[RECORDS PROVIDED]

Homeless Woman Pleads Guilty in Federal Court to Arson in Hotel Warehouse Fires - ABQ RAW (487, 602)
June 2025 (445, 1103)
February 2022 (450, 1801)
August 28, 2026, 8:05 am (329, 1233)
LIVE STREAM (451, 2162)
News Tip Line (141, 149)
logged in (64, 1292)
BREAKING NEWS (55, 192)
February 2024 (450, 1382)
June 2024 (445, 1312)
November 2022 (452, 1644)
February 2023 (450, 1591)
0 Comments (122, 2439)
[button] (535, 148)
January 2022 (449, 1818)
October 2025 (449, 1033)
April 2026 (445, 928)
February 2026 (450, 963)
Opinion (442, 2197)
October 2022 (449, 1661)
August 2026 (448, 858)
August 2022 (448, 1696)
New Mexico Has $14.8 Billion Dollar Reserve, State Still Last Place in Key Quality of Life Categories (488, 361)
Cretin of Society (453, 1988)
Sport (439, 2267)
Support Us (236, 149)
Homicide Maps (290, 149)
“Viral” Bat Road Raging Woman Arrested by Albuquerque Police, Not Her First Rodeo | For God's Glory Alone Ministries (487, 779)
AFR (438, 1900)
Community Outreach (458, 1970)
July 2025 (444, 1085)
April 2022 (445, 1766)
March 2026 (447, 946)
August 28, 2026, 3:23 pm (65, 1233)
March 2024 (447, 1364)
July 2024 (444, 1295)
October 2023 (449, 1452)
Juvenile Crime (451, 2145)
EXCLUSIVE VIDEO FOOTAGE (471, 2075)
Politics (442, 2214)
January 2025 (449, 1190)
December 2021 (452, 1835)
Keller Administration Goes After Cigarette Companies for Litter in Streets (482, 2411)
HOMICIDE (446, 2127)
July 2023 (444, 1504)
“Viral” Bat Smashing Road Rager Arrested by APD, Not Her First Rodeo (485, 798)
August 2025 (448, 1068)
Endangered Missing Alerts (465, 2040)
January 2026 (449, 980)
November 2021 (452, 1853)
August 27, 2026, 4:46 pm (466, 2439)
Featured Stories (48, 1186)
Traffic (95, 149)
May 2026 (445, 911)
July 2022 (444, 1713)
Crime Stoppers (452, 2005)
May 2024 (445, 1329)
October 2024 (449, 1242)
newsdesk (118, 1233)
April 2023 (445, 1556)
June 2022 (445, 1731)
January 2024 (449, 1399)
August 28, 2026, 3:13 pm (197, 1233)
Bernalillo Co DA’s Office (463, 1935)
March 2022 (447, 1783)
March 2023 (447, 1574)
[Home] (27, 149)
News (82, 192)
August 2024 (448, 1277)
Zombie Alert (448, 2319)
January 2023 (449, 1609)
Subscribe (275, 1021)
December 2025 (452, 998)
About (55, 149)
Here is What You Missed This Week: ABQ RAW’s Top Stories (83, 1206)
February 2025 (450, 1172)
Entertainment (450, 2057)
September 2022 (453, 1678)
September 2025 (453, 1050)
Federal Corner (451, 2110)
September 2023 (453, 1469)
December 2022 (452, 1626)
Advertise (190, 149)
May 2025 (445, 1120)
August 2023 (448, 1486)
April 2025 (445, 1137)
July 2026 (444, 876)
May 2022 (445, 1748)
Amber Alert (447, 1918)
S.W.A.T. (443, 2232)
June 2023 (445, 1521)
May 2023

[/RECORDS PROVIDED]

[WORK TO COMPLETE]
An exact retyping of every line in the records is needed.

[RESULT OF THIS EXERCISE]
Homeless Woman Pleads Guilty in Federal Court to Arson in Hotel Warehouse Fires - ABQ RAW (487, 602)
June 2025 (445, 1103)
February 2022 (450, 1801)
August 28, 2026, 8:05 am (329, 1233)
LIVE STREAM (451, 2162)
News Tip Line (141, 149)
logged in (64, 1292)
BREAKING NEWS (55, 192)
February 2024 (450, 1382)
June 2024 (445, 1312)
November 2022 (452, 1644)
February 2023 (450, 1591)
0 Comments (122, 2439)
[button] (535, 148)
January 2022 (449, 1818)
October 2025 (449, 1033)
April 2026 (445, 928)
February 2026 (450, 963)
Opinion (442, 2197)
October 2022 (449, 1661)
August 2026 (448, 858)
August 2022 (448, 1696)
New Mexico Has $14.8 Billion Dollar Reserve, State Still Last Place in Key Quality of Life Categories (488, 361)
Cretin of Society (453, 1988)
Sport (439, 2267)
Support Us (236, 149)
Homicide Maps (290, 149)
“Viral” Bat Road Raging Woman Arrested by Albuquerque Police, Not Her First Rodeo | For God's Glory Alone Ministries (487, 779)
AFR (438, 1900)
Community Outreach (458, 1970)
July 2025 (444, 1085)
April 2022 (445, 1766)
March 2026 (447, 946)
August 28, 2026, 3:23 pm (65, 1233)
March 2024 (447, 1364)
July 2024 (444, 1295)
October 2023 (449, 1452)
Juvenile Crime (451, 2145)
EXCLUSIVE VIDEO FOOTAGE (471, 2075)
Politics (442, 2214)
January 2025 (449, 1190)
December 2021 (452, 1835)
Keller Administration Goes After Cigarette Companies for Litter in Streets (482, 2411)
HOMICIDE (446, 2127)
July 2023 (444, 1504)
“Viral” Bat Smashing Road Rager Arrested by APD, Not Her First Rodeo (485, 798)
August 2025 (448, 1068)
Endangered Missing Alerts (465, 2040)
January 2026 (449, 980)
November 2021 (452, 1853)
August 27, 2026, 4:46 pm (466, 2439)
Featured Stories (48, 1186)
Traffic (95, 149)
May 2026 (445, 911)
July 2022 (444, 1713)
Crime Stoppers (452, 2005)
May 2024 (445, 1329)
October 2024 (449, 1242)
newsdesk (118, 1233)
April 2023 (445, 1556)
June 2022 (445, 1731)
January 2024 (449, 1399)
August 28, 2026, 3:13 pm (197, 1233)
Bernalillo Co DA’s Office (463, 1935)
March 2022 (447, 1783)
March 2023 (447, 1574)
[Home] (27, 149)
News (82, 192)
August 2024 (448, 1277)
Zombie Alert (448, 2319)
January 2023 (449, 1609)
Subscribe (275, 1021)
December 2025 (452, 998)
About (55, 149)
Here is What You Missed This Week: ABQ RAW’s Top Stories (83, 1206)
February 2025 (450, 1172)
Entertainment (450, 2057)
September 2022 (453, 1678)
September 2025 (453, 1050)
Federal Corner (451, 2110)
September 2023 (453, 1469)
December 2022 (452, 1626)
Advertise (190, 149)
May 2025 (445, 1120)
August 2023 (448, 1486)
April 2025 (445, 1137)
July 2026 (444, 876)
May 2022 (445, 1748)
Amber Alert (447, 1918)
S.W.A.T. (443, 2232)
June 2023 (445, 1521)
May 2023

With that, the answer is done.